筆者は,家族と親しい友人用に自分でExchange Serverを運用している。業務でExchangeを運用している人と比べると,技術的な実験をやりやすい立場にあると言える。そこで週週間前,筆者は自宅のサーバーをExchange Server 2007に移行した。

 もちろん,使ったのはベータ版である。実運用環境でベータ版のExchange Server 2007を使うことを,Microsoftが推奨もサポートもしていないことを十分に承知していたので,新しいサーバーをホストする新しいフォレストとドメインを構築する前に,筆者はExchangeのデータベースをバックアップして,古いドメインに戻らなければならない状況に備えた。

 筆者がこの2週間で学んだことはたくさんある。

 まず,設定はおおむね簡単だった。これまでExchange Server 2007をいくつもの仮想マシンにインストールしてきたので,コマンド・ラインとGUIインストーラについては熟知していた。ただし,「ユニファイド・メッセージング・サーバー・ロール」(Exchange Server 2007をユニファイド・メッセージング・サーバー機能)をx64マシンにインストールするのに必要となる様々な追加プログラムを探し出すのには,少々骨が折れた。

 欠けているコンポーネントへのライブ・リンクが設定ウインドウに表示されるのはありがたいが,欠けているコンポーネントを設定ユーティリティが検知して,インストール・メディアから取得し,必要に応じてユーザーに対してインストールするかどうかを尋ねるようにしたほうが使いやすい。

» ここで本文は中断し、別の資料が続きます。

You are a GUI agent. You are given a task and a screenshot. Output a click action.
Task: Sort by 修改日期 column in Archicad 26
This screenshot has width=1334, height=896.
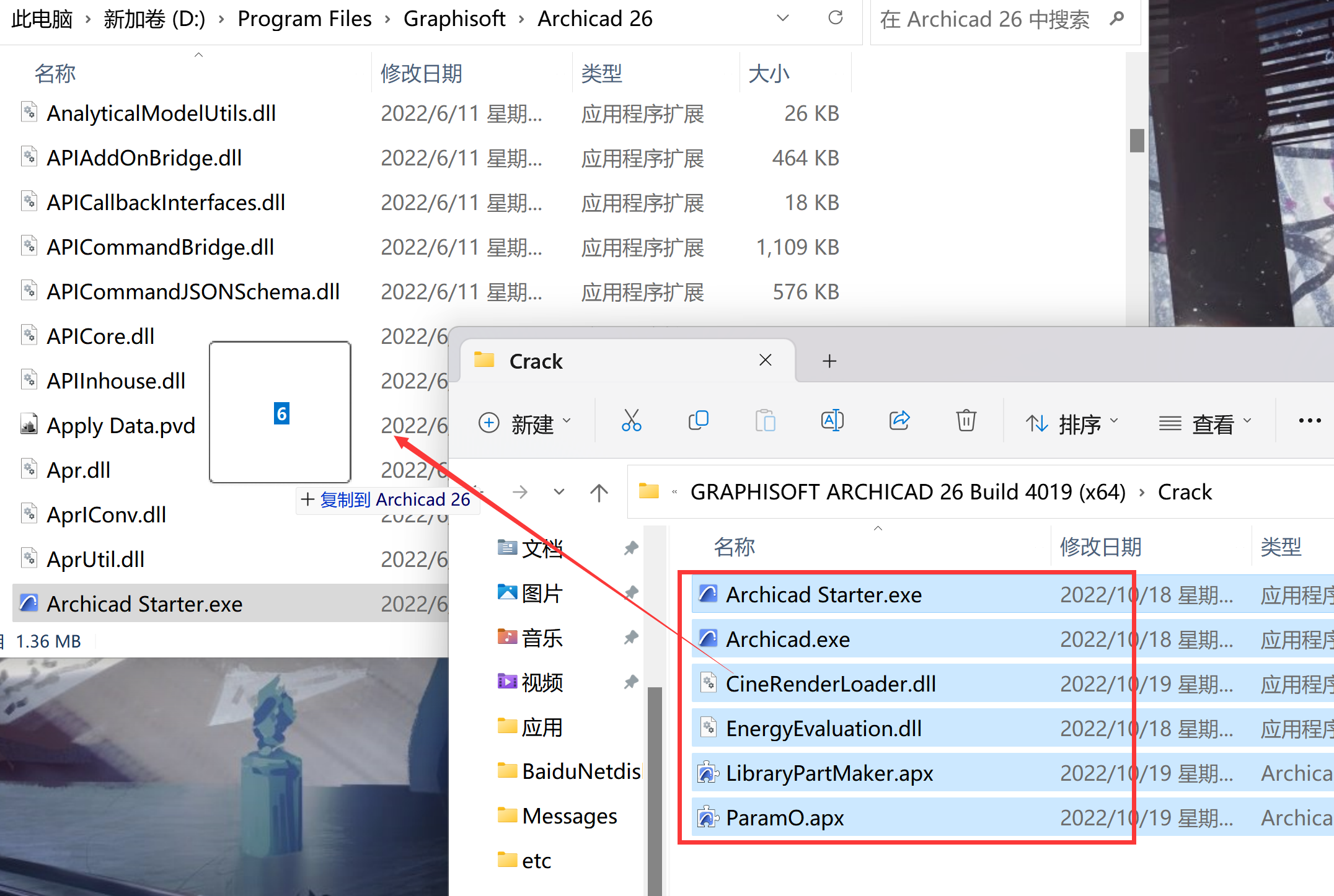(422, 74)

 インストールが完了したら,インターネットで電子メールをやり取りするように設定するのは簡単だ。Microsoftがこの後のビルドで変更するかどうかは分からないが,Exchange Server 2007 ベータ2に関して言えば,次のような追加の作業が必要だった。

・インターネット電子メールを受信するには,デフォルトの受信リスト・コネクタへの匿名トラフィックを許可する必要がある。

・Exchange Server 2007の機能の1つである「Edge Transportサーバー」を使っていない場合,Exchangeアンチスパム・エージェントを手動でインストールする必要がある。インストールには「C:\Program Files\Microsoft\Exchange Server\Scripts」フォルダにある「Install-AntiSpamAgents」というスクリプトが必要だ。「Install-AntiSpamAgents」はWindowsのPowerShellコマンドレット(cmdlet)ではなく,Exchange Management Shellで実行するスクリプトだ。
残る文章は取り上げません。